Now as far as money goes don't worry about it. Go do what you do day to day and look around and see who there. Those are the girls who will be the one who last with you. basically don't have a goal just be you.
The trouble with sites is your working on a picture and a paragraph. OR what someone else think makes a match (eHarmony) Sometimes it happened. The main trouble with dating sites are people are looking for love not looking for people they like. A lot of these girls see all these choices they have and end a relationship for the slightest trouble be cause they think they have endless choices. Or you get the girls reaching 40 and who have hit desperation because we are told we must be married or there something wrong with us. So they move way to fast. That's just some of the girl I have found.
That all said good luck man this is all what life has shown me you might draw a whole new set of card to play. As the saying goes plenty of fish in the sea. I find that some of those fish are sharks and piranhas. Look at it like this why do the day to day guys she meet not want her. There's a reason she had to resort to a dating web site. It may be just luck on where she lives and not a lot of choice.

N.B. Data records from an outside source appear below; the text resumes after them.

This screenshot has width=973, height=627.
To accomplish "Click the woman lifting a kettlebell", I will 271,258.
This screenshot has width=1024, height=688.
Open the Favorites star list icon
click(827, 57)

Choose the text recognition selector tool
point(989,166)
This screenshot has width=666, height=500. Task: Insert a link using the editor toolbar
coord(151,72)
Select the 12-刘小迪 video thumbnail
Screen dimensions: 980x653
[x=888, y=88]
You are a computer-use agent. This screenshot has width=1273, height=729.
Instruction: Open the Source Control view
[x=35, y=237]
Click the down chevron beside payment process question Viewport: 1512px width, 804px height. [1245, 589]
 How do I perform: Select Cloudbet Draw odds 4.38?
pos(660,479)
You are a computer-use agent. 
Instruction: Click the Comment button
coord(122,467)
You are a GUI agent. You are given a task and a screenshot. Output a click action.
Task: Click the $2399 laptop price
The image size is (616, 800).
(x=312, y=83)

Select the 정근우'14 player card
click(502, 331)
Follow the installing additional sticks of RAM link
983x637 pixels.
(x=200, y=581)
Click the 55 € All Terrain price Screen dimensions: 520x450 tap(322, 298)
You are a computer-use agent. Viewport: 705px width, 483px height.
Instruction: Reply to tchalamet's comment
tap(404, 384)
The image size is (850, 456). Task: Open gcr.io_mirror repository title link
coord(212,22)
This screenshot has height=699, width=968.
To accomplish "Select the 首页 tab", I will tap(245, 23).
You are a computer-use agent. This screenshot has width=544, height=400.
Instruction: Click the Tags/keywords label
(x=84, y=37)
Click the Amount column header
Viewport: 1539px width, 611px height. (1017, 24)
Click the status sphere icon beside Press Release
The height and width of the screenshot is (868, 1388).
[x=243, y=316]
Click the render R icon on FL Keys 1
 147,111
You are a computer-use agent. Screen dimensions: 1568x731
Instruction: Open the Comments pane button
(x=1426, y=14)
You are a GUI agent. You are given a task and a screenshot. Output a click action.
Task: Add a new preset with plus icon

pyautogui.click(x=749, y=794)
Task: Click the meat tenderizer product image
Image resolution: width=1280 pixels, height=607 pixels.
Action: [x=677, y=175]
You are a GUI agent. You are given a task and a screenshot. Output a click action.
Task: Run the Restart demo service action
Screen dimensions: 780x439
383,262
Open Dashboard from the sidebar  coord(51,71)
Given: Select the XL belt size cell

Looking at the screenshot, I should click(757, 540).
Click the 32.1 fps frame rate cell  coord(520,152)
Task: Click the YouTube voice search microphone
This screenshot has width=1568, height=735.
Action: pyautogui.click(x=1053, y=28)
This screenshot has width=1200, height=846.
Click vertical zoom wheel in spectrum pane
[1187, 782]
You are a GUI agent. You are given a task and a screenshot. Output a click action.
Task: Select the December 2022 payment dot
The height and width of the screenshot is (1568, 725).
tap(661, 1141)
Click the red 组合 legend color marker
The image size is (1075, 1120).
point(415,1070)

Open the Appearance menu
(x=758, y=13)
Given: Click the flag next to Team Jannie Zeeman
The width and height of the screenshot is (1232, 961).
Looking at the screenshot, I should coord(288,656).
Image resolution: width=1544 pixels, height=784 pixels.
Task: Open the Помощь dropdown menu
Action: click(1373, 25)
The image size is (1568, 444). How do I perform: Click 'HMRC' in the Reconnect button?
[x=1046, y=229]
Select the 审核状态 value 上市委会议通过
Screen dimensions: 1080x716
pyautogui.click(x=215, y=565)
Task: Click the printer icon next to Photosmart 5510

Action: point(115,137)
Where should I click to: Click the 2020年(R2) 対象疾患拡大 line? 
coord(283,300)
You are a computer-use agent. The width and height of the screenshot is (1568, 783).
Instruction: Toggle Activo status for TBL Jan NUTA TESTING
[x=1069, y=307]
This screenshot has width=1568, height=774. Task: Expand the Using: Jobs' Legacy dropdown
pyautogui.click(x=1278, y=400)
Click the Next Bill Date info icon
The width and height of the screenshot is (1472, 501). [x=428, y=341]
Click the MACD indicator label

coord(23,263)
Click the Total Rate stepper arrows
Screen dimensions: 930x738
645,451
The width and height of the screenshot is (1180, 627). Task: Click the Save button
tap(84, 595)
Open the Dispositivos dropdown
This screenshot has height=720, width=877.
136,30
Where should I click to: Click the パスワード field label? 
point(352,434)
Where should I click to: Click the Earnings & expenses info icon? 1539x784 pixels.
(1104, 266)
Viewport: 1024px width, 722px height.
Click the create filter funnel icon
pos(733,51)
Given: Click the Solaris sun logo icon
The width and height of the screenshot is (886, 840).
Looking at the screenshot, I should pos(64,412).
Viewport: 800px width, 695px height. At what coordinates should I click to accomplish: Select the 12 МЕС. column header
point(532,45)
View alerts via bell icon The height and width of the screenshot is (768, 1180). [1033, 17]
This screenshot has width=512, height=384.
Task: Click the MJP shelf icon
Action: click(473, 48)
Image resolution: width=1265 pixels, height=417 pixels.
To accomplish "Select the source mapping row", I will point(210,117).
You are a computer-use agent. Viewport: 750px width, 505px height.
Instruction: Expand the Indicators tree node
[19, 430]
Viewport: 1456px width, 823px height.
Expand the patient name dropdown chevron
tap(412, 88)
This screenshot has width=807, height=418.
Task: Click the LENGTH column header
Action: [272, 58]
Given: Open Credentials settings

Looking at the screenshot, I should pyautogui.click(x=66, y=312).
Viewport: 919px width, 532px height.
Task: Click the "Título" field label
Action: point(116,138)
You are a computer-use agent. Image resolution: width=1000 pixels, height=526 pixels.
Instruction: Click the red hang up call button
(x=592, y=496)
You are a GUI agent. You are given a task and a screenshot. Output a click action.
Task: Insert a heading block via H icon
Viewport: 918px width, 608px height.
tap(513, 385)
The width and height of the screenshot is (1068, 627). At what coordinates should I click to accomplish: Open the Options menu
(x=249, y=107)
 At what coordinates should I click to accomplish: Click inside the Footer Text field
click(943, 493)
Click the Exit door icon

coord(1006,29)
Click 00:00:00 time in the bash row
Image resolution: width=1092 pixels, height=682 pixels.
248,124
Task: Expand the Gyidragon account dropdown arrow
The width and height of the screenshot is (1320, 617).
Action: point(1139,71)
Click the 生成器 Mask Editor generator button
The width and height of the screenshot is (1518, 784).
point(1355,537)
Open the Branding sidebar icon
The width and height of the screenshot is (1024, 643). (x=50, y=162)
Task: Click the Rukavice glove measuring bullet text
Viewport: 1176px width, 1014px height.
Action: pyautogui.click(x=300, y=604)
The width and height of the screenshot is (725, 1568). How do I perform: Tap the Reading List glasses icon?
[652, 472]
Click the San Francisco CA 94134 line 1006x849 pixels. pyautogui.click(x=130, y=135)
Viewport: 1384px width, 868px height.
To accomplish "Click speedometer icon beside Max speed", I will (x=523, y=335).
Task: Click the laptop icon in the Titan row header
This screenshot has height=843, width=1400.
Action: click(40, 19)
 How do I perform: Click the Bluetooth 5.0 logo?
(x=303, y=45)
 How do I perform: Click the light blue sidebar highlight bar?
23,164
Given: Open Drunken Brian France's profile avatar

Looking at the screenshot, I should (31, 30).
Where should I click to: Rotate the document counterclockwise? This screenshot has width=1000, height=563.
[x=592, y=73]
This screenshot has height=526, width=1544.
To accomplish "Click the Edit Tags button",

Just my opinion, but I think your priorities are a bit out of touch. You pretty much need to have a job if you're not in full-time classes somewhere. A lot of NEET people I know say there are no jobs around here, either--but they just mean there are no jobs they LIKE. Bottom line is, fast food places, cleaning services, etc. are always going to have a high turnover rate and lots of staff. If you're desperate for money, there is no shame in working a job like that. You don't need to think of it as a career, or a failing--it is just a job to help you get on your feet and get established, and to help you get closer to your goals.
Speaking of that, if you don't have goals... get some. Even if you're not sure you'll keep them, have them temporarily and work towards them. Girls love it when a guy is working towards something. I can kind of identify with you here a bit because from the ages of about 20-24, I had no idea what I wanted to do at all and was miserable pretty much all the time. Waking up each day and laying in bed without a sense of purpose is severely depressing and takes a lot to get over.
I personally am still working towards my goals and it will be a while before I get there, but I know I can get there if I work hard enough, am persistent enough, and keep improving myself. And when I get it, my career of choice, oh god will it be sweet. But just that feeling of having a drive, a path to follow--that is HUGE and brought me out of any depression I may have been in. And, to get back to the main point, girls will automatically see that attitude in you and be attracted to you just for that. A lot of girls need and want security in their lives and even just having a boyfriend who they believe is going places will stick them to you like a magnet.
Beware though: some of these girls will be leeches and will just use your success to fulfill their own selfish desires, and have no goals or ambitions themselves. They are toxic and will bring you down, and then once you're down they'll leave you for someone else.
The important thing is that, once you've got these goals and are following a defined path towards them, whether that be courses at school, training, apprenticeships, physical training, a language, related experience, whatever--you will have automatically moved up at least one "league", the ones people talk about when they say "she's out of my league". The fact is that when you're driven, you become happier. Happiness leads to confidence and not giving a fuck about small things. Confidence (and hard work) lead to success, and success leads to attractiveness.
First though: you need to either get a job where you are, or find a way to save up a bit of cash, go to Barcelona if need be, and work your way up from there. Once you have a bit of financial freedom you can choose what to do with your relationship time. Relationships are a whole other story, but this post is mainly focused on the attraction component and on getting your shit together.